Wednesday, 13 September 2006
Questions without Notice
It is absolutely clear, if you analyse the challenge that faces the world—one of the most substantial challenges that has ever faced this world: the challenge, no less, of providing roughly double the amount of energy that the world requires in the next 50 years. That will be required to ensure that people who do not have access to energy get it: the roughly four million people a year who die under the age of five in sub-Saharan Africa; the many millions of people in our own region who do not have access to energy. I think we would all hope across the aisle that the world could produce that extra energy. But also, to face up to the massive challenge of addressing the prospects of dangerous climate change, we will need to transform how we produce and use that energy and do so with substantially lower greenhouse gas emissions across the globe over the next few decades.
Across the world, you will need to ensure that all of the known technologies, including nuclear, play a part. You will need to have a substantial increase in the amount of renewable energy produced in the world from solar and wind energy. You will need to use geothermal. You will need to plant more trees. You will need to stop deforestation. You will need to use energy efficiency measures. You will need to capture and store carbon from fossil fuel burning. You will need to clean up fossil fuels and you will need to switch, wherever you can, to gas—but you will also need to significantly expand the use that is made of nuclear energy, which has almost effectively zero emissions in terms of greenhouse gas, across the globe.

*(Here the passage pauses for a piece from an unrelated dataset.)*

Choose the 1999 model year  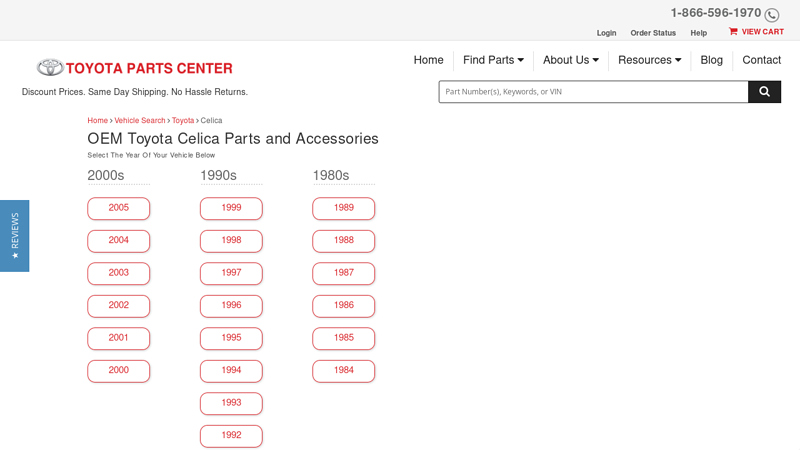[x=231, y=208]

There is only one leader of a major political party anywhere in the world who would say that that is wrong, that you have to put your hands over your ears and a blindfold over your eyes and not talk about nuclear policy. That, of course, is Mr Beazley—who leads an opposition and a political party that is absolutely bereft of energy policy and is in all sorts of confusion and division, if not utter disarray, in relation to Australia’s role in the nuclear fuel cycle. The cat has been belled by none other than the opposition spokesman on energy issues and resources, Martin Ferguson, who said in the Financial Review this morning:
I am concerned that the antinuclear campaign in the community has stooped to the low levels of pillorying one of Australia’s iconic research institutions, ANSTO. It is one thing to run an antinuclear campaign—
I think he is talking about his environment spokesman in relation to that—
underpinned by sound science, logic and belief; it is yet another to engage in ludicrously muttering about ANSTO and the Lucas Heights nuclear facility, which is so important to the Australian community for its contributions to nuclear medicine, to industry and to the future of high technology manufacturing in this country.
It is a very erudite article which I recommend to all senators, particularly those opposite. He goes on to say:
To suggest that ANSTO is incompetent, unsafe or highly dangerous is not only misinformed but is disingenuous.
Who was he referring to, to steal another Abetzism? He was referring to none other than Ms Jenny Macklin, the deputy leader of his party, and other Labor Party people who went out and attacked ANSTO, called them incompetent and referred to an issue at ANSTO as recently as 15 June.
It is time that the Labor Party got real on Australia’s future energy needs and the importance of the climate change challenge to the world, left its ideological baggage at the door and realised that nuclear energy does have a role in the future providing clean energy, that Australia has a role in that nuclear fuel cycle and that we should look at it in a modern, sophisticated and well-informed manner.